The study included 33 BiPSOs and 123 UPSOs. No differences were found for baseline demographic characteristics. UPSOs were more common in patients with prior spinal surgery (57.6% vs. 80.5%) with less L4-S1 lordosis (29.5° vs. 22°), meanwhile BiPSOs’ patients showed worse preoperative coronal alignment (C7-SVL 37.2 vs. 25.2 mm) and greater Cobb angles (44.6° vs. 24°). Comparable coronal and sagittal alignment were obtained postoperatively according to C7-CSVL (19.1 vs. 17.0 mm) and GAP Score (5.1 vs. 5.6 points, − 48.6% vs. − 43.8%). Comparable surgical aggressiveness including surgical time, blood loss, or hospitalization stays was observed. Neurological complications were comparable between the groups (15.2% BiPSOs vs. 19.5% UPSOs), with no significant differences in motor deficits.
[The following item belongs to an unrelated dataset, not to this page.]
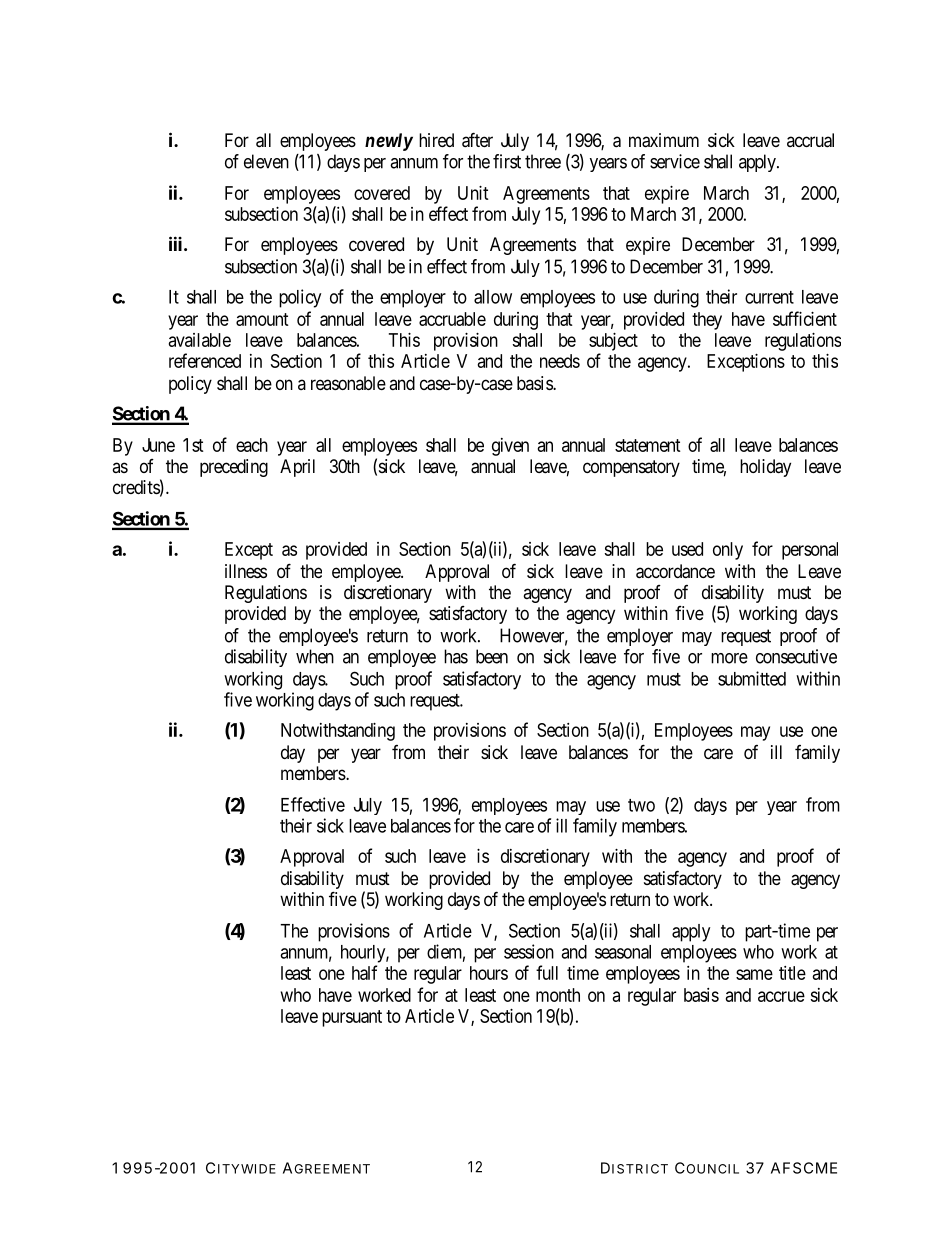  Describe the element at coordinates (266, 161) in the image. I see `eleven` at that location.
Overall complication rates and patient-reported outcomes were comparable, though BiPSOs had higher satisfaction at final follow-up.

Conclusions

BiPSOs effectively treat rigid biplanar deformities, achieving optimal coronal correction without compromising sagittal alignment restoration or increasing surgical morbidity and neurological risks.